A NOIVA PERFEITA
Daniela Schmitz

Dessa vez o namoro de Ana daria certo. Carlos merecia todo o esforço do mundo por parte dela. Ele realmente valia a pena e chegara a hora de avaliar os atos e os fatos e ver o que poderia ser feito pra esse namoro durar. Ana não era mais nenhuma menininha. Em breve tornaria-se uma balzaca e, por mais que negasse ou odiasse essa expressão, seu relógio biológico estava batendo. Por enquanto, o tic-tac ainda soava baixinho, quase imperceptível, mas era desesperador imaginar o dia em que o cuco passasse a sair de hora em hora da portinha para avisá-la de que seu tempo estava passando. 

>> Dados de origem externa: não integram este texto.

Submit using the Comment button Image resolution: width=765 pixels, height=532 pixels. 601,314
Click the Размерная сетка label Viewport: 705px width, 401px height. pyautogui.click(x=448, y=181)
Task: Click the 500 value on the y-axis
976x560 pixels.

Logo depois de marcar o terceiro encontro com Carlos, Ana sentou-se à mesa sozinha e planejou o caminho, as curvas e os atalhos que a levariam rumo ao casamento. A primeira etapa era fazer um retrospecto de todos amores, casos, amizades, paixões que vivera na vida. Pegou o caderninho e pôs-se a anotar. Paulo não gostava do meu mau humor matinal. Felipe dizia que eu não sossegava e que sempre precisava ficar mexendo, futricando, produzindo ou estragando alguma coisa. Ele fazia questão de afirmar que quieta eu não sabia ficar. Tudo bem, Ana, “controlar a impaciência”. Henrique elogiava minha força de vontade, mas detestava minha pressa para obter as coisas. Para o João eu era linda, gostosa, encantadora e grossa. Tudo porque eu mandei o dito pra todos aqueles lugares inimagináveis quando, depois de duas semanas, descobri que ele era casado, tinha 4 filhos, dois gatos e uma cachorra. O Marcelo, o homem mais bonito que já tocou neste corpinho, reclamava do meu ciúme doentio. Mas nem com marcação, monitoramento e perseguições consegui evitar que ele me traísse. Se bem que, pensando melhor, todos os ex-alguma-coisa reclamaram em algum momento do meu excesso de ciúme…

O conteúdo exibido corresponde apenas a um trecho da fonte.